Arbeitsanweisung:
Finde in den folgenden Daten jede Zeile, die das Wort „screenshot“ enthält, und gib diese Zeilen unverändert wieder. Dabei zählt die Groß- und Kleinschreibung.

Zu verarbeitende Daten:
#####

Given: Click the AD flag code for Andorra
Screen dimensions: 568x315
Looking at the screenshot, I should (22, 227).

#####

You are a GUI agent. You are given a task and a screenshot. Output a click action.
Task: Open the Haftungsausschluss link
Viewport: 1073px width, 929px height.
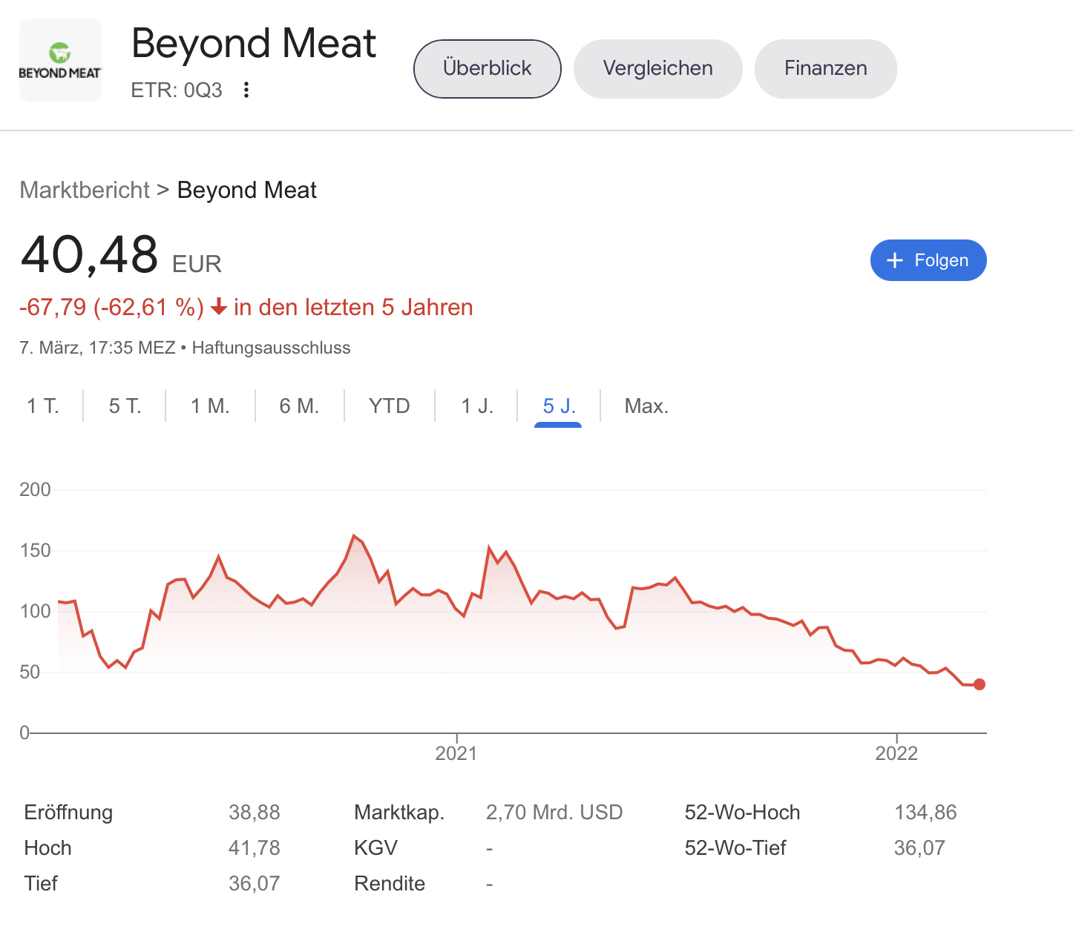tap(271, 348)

#####

Die Antwort:
Looking at the screenshot, I should (22, 227).
You are a GUI agent. You are given a task and a screenshot. Output a click action.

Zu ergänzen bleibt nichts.